LEME: PREFEITO MUDOU A LEI E O CAIXA DA SAECIL É O ALVO MAIS UMA VEZ- Parte II

Por Valentin Ferreira Por Valentin Ferreira 

Vamos imaginar o seguinte caso: Numa longa estrada o carro tem a mangueira do radiador estourada. Imediatamente o condutor chama socorro mecânico, que ao verificar o problema recomenda o lógico: é preciso trocar a mangueira aqui está. Absurdamente o sujeito diz: Não. Vou comprar uns galões e ao longo do caminho vou enchendo o reservatório do radiador.

O “absurdo caso”, é um retrato do que pode acontecer com a Saecil se o prefeito e o atual Diretor Presidente vierem a construir reservatório de água que consumirá R$ 1.300.000,00, ao invés de investir na contenção do desperdício de água tratada. Ou seja, troca de redes antigas, reduzir pressão acima no normal, que contribuem para uma perda de 57% de todo volume de água tratada, que passa pelos reservatórios. Fato, que consome milhares de reais todos os anos.

O atual chefe do executivo, que já administrou a cidade de 2006 a 2008, depois de 2009 a 2012, agora para um novo mandato de 2017 a 2020,  desconhece desde que assumiu que uma das principais prioridades do saneamento – se não a principal – é combater o desperdício de água tratada. O quadro abaixo, com informações do SNIS, órgão do Governo Federal, vinculado ao Ministério das Cidades demonstra de modo objetivo os números da SAECIL do período de 2008 a 2015 (último ano de dados disponíveis)

O prefeito usa dados irreais (diz que só tem 2 horas de reserva) para tentar convencer a população sobre seu absurdo desejo de construir novo reservatório.. A própria Agencia Reguladora –Ares-PCJ, em seu parecer,02/2016, página 10, informa que a capacidade média de reservação é de 9,70 horas. O desprezo pelas informações necessárias e o desconhecimento do Plano de Saneamento Básico do Município fragilizam a  a justificativa do prefeito.

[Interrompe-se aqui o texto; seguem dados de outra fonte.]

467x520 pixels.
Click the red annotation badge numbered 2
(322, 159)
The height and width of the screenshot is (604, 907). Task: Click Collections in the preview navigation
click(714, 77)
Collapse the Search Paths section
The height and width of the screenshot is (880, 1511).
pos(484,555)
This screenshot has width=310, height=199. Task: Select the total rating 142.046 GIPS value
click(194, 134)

A tese defendida pelo atual governo municipal, de se construir mais reservatórios para garantir o abastecimento, é furada. Além do desperdício de dinheiro público ela não ataca o cerne do problema. A relação entre reservação/consumo/ perdas, está cristalina no  PMSB – Plano Municipal de Saneamento Básico que, entre outros dados mostra que o volume de reservação exigido será decrescente na medida que se reduzem as perdas. Veja no quadro abaixo,  grifado em amarelo.


Hoje a capacidade de reservação da Saecil supera os 20.000 m3. Isso corresponde, respeitando a base de cálculo acima, a uma capacidade para atender mais de 130.000 habitantes. Alem disso os estudos apontam para redução do ritmo de crescimento populacional.

Combater Perdas de Água Tratada está entre as principais ações adotadas por grandes empresas como a Sabesp, Sanasa. Isso vem reforçar que na gestão pública não cabe mais caprichos e arroubos discursivos.  Para isso essas empresas já demonstraram qual caminho a seguir.

É preciso registrar que na história da Saecil, que tem 50 anos, nunca se teve um Plano de Combate a Perdas. Concebido em 2015, sofreu interrupção com a troca de prefeitos. Somente no início de 2016 as ações começaram a se desenvolver. Instrumentos de medição foram adquiridos. Troca de redes, definição de distritos de medição e controle, foram iniciadas. Agora é preciso, sem intervalos, dar continuidade ao exigente programa. Se antes o desconhecimento permitia qualquer ação, hoje os estudos indicam caminhos obrigatórios a percorrer.

Sabemos que  transparência nunca foi ponto forte de suas administrações. E por ter o maciço apoio da grande maioria dos vereadores, está pouco se lixando para debater e explicar para o povo – que é quem paga a conta – ou mesmo ouvir dos técnicos da Saecil sobre  a fundamentação básica do Plano de Combate a Perdas e suas exigências e objetivos.

“A so­ci­e­dade tem di­reitos sobre a água, mas também deve as­sumir os “de­veres” ao com­par­tilhá-la e dela cuidar” ensina Amyra El Khalili em artigo, aqui.

Na minha breve passagem pelo setor de saneamento, uma das lições que aprendi é que as ações devem ser pensadas e planejadas com objetivos de médio e longo prazos. Mais do que nunca não cabe improvisações ou soluções  tipo remendos. Construir reservatórios ao invés de combater perdas é desperdiçar dinheiro público. Na cara dura.

Não quero acreditar que a visão e o horizonte do prefeito sobre a questão da água em Leme tenham como limite o morro do Cristo.

 

Valentin Ferreira – Redator/ Diretor do Blog do Valentin e   Ex-Diretor Presidente da Saecil.